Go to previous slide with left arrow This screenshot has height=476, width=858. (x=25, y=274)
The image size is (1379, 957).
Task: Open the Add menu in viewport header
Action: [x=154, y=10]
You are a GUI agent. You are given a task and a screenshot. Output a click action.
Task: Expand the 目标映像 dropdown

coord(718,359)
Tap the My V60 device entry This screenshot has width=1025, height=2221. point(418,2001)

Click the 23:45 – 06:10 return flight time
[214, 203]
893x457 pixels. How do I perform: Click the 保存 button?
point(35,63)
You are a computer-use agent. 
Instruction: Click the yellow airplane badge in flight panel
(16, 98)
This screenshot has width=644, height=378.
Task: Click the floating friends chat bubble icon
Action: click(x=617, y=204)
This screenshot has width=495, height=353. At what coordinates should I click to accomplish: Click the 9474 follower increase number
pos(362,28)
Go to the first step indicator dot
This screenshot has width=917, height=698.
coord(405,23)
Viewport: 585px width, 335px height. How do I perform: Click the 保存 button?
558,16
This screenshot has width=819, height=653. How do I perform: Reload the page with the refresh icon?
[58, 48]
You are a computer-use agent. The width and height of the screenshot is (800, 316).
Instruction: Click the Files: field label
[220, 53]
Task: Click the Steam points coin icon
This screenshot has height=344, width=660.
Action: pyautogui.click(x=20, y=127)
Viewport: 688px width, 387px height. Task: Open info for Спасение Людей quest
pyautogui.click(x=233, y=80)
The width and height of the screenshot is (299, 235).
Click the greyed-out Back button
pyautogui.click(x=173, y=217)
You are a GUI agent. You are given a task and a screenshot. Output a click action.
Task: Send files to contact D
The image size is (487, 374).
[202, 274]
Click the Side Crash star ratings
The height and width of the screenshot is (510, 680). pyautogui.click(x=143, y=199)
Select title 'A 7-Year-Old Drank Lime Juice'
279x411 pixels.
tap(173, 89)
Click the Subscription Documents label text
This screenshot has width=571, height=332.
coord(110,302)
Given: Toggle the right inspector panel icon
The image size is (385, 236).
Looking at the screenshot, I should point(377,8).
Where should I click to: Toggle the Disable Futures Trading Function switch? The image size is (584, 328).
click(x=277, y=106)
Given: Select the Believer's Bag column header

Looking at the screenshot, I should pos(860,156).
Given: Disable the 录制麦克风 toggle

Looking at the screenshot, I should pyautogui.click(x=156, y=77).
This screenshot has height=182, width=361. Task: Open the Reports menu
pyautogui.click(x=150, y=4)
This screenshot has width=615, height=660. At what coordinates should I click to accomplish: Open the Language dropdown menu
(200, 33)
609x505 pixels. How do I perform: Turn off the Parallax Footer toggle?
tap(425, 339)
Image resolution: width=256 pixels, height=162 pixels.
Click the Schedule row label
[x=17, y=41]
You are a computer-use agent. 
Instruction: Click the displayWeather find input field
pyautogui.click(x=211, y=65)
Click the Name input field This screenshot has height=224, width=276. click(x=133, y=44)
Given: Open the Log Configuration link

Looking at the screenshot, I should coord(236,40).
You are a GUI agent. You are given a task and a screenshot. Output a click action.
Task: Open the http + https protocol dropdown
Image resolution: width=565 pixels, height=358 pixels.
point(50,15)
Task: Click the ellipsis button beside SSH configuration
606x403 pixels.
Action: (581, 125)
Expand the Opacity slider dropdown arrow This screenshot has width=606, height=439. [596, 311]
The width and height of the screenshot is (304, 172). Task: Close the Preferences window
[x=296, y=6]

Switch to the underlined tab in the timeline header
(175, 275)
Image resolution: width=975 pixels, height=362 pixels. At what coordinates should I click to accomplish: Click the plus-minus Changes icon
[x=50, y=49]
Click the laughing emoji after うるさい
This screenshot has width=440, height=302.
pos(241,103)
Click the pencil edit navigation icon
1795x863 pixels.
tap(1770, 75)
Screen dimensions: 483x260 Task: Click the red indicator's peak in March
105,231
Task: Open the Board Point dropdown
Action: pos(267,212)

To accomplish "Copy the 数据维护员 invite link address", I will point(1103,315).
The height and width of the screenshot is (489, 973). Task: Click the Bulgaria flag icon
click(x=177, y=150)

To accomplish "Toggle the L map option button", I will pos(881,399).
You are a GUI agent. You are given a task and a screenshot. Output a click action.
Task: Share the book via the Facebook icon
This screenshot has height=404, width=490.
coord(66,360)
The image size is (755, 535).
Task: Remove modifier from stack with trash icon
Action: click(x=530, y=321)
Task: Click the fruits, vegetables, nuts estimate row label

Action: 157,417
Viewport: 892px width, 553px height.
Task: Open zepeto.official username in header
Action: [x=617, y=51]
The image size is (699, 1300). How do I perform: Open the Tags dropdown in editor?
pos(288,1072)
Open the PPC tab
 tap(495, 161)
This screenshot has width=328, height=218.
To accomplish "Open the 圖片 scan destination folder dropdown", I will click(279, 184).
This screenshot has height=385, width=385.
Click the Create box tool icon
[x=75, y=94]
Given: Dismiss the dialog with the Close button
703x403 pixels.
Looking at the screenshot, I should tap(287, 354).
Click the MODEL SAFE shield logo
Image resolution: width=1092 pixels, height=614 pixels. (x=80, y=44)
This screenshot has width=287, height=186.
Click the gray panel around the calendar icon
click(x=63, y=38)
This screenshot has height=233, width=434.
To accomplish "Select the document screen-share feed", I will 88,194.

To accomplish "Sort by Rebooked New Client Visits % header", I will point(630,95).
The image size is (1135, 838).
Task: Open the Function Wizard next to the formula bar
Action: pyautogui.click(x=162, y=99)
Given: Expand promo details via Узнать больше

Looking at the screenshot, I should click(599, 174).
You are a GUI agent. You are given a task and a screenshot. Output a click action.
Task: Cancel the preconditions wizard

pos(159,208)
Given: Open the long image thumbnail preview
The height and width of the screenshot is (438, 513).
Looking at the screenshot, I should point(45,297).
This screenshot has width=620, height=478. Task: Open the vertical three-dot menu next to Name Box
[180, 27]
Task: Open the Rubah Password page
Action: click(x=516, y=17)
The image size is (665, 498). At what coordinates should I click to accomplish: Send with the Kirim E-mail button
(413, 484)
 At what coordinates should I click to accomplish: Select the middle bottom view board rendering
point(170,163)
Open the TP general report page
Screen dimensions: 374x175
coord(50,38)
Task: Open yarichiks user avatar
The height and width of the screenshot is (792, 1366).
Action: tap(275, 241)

* * *

■ EXERCISE ■
Set down the records again, exactly.

■ YOUR SOLUTION ■
Go to previous slide with left arrow This screenshot has height=476, width=858. (x=25, y=274)
The image size is (1379, 957).
Task: Open the Add menu in viewport header
Action: [x=154, y=10]
You are a GUI agent. You are given a task and a screenshot. Output a click action.
Task: Expand the 目标映像 dropdown

coord(718,359)
Tap the My V60 device entry This screenshot has width=1025, height=2221. point(418,2001)

Click the 23:45 – 06:10 return flight time
[214, 203]
893x457 pixels. How do I perform: Click the 保存 button?
point(35,63)
You are a computer-use agent. 
Instruction: Click the yellow airplane badge in flight panel
(16, 98)
This screenshot has width=644, height=378.
Task: Click the floating friends chat bubble icon
Action: click(x=617, y=204)
This screenshot has width=495, height=353. At what coordinates should I click to accomplish: Click the 9474 follower increase number
pos(362,28)
Go to the first step indicator dot
This screenshot has width=917, height=698.
coord(405,23)
Viewport: 585px width, 335px height. How do I perform: Click the 保存 button?
558,16
This screenshot has width=819, height=653. How do I perform: Reload the page with the refresh icon?
[58, 48]
You are a computer-use agent. The width and height of the screenshot is (800, 316).
Instruction: Click the Files: field label
[220, 53]
Task: Click the Steam points coin icon
This screenshot has height=344, width=660.
Action: pyautogui.click(x=20, y=127)
Viewport: 688px width, 387px height. Task: Open info for Спасение Людей quest
pyautogui.click(x=233, y=80)
The width and height of the screenshot is (299, 235).
Click the greyed-out Back button
pyautogui.click(x=173, y=217)
You are a GUI agent. You are given a task and a screenshot. Output a click action.
Task: Send files to contact D
The image size is (487, 374).
[202, 274]
Click the Side Crash star ratings
The height and width of the screenshot is (510, 680). pyautogui.click(x=143, y=199)
Select title 'A 7-Year-Old Drank Lime Juice'
279x411 pixels.
tap(173, 89)
Click the Subscription Documents label text
This screenshot has width=571, height=332.
coord(110,302)
Given: Toggle the right inspector panel icon
The image size is (385, 236).
Looking at the screenshot, I should point(377,8).
Where should I click to: Toggle the Disable Futures Trading Function switch? The image size is (584, 328).
click(x=277, y=106)
Given: Select the Believer's Bag column header

Looking at the screenshot, I should pos(860,156).
Given: Disable the 录制麦克风 toggle

Looking at the screenshot, I should pyautogui.click(x=156, y=77).
This screenshot has height=182, width=361. Task: Open the Reports menu
pyautogui.click(x=150, y=4)
This screenshot has width=615, height=660. At what coordinates should I click to accomplish: Open the Language dropdown menu
(200, 33)
609x505 pixels. How do I perform: Turn off the Parallax Footer toggle?
tap(425, 339)
Image resolution: width=256 pixels, height=162 pixels.
Click the Schedule row label
[x=17, y=41]
You are a computer-use agent. 
Instruction: Click the displayWeather find input field
pyautogui.click(x=211, y=65)
Click the Name input field This screenshot has height=224, width=276. click(x=133, y=44)
Given: Open the Log Configuration link

Looking at the screenshot, I should coord(236,40).
You are a GUI agent. You are given a task and a screenshot. Output a click action.
Task: Open the http + https protocol dropdown
Image resolution: width=565 pixels, height=358 pixels.
point(50,15)
Task: Click the ellipsis button beside SSH configuration
606x403 pixels.
Action: (581, 125)
Expand the Opacity slider dropdown arrow This screenshot has width=606, height=439. [596, 311]
The width and height of the screenshot is (304, 172). Task: Close the Preferences window
[x=296, y=6]

Switch to the underlined tab in the timeline header
(175, 275)
Image resolution: width=975 pixels, height=362 pixels. At what coordinates should I click to accomplish: Click the plus-minus Changes icon
[x=50, y=49]
Click the laughing emoji after うるさい
This screenshot has width=440, height=302.
pos(241,103)
Click the pencil edit navigation icon
1795x863 pixels.
tap(1770, 75)
Screen dimensions: 483x260 Task: Click the red indicator's peak in March
105,231
Task: Open the Board Point dropdown
Action: pos(267,212)

To accomplish "Copy the 数据维护员 invite link address", I will point(1103,315).
The height and width of the screenshot is (489, 973). Task: Click the Bulgaria flag icon
click(x=177, y=150)

To accomplish "Toggle the L map option button", I will pos(881,399).
You are a GUI agent. You are given a task and a screenshot. Output a click action.
Task: Share the book via the Facebook icon
This screenshot has height=404, width=490.
coord(66,360)
The image size is (755, 535).
Task: Remove modifier from stack with trash icon
Action: click(x=530, y=321)
Task: Click the fruits, vegetables, nuts estimate row label

Action: 157,417
Viewport: 892px width, 553px height.
Task: Open zepeto.official username in header
Action: [x=617, y=51]
The image size is (699, 1300). How do I perform: Open the Tags dropdown in editor?
pos(288,1072)
Open the PPC tab
 tap(495, 161)
This screenshot has width=328, height=218.
To accomplish "Open the 圖片 scan destination folder dropdown", I will click(279, 184).
This screenshot has height=385, width=385.
Click the Create box tool icon
[x=75, y=94]
Given: Dismiss the dialog with the Close button
703x403 pixels.
Looking at the screenshot, I should tap(287, 354).
Click the MODEL SAFE shield logo
Image resolution: width=1092 pixels, height=614 pixels. (x=80, y=44)
This screenshot has width=287, height=186.
Click the gray panel around the calendar icon
click(x=63, y=38)
This screenshot has height=233, width=434.
To accomplish "Select the document screen-share feed", I will 88,194.

To accomplish "Sort by Rebooked New Client Visits % header", I will point(630,95).
The image size is (1135, 838).
Task: Open the Function Wizard next to the formula bar
Action: pyautogui.click(x=162, y=99)
Given: Expand promo details via Узнать больше

Looking at the screenshot, I should click(599, 174).
You are a GUI agent. You are given a task and a screenshot. Output a click action.
Task: Cancel the preconditions wizard

pos(159,208)
Given: Open the long image thumbnail preview
The height and width of the screenshot is (438, 513).
Looking at the screenshot, I should point(45,297).
This screenshot has width=620, height=478. Task: Open the vertical three-dot menu next to Name Box
[180, 27]
Task: Open the Rubah Password page
Action: click(x=516, y=17)
The image size is (665, 498). At what coordinates should I click to accomplish: Send with the Kirim E-mail button
(413, 484)
 At what coordinates should I click to accomplish: Select the middle bottom view board rendering
point(170,163)
Open the TP general report page
Screen dimensions: 374x175
coord(50,38)
Task: Open yarichiks user avatar
The height and width of the screenshot is (792, 1366).
Action: tap(275, 241)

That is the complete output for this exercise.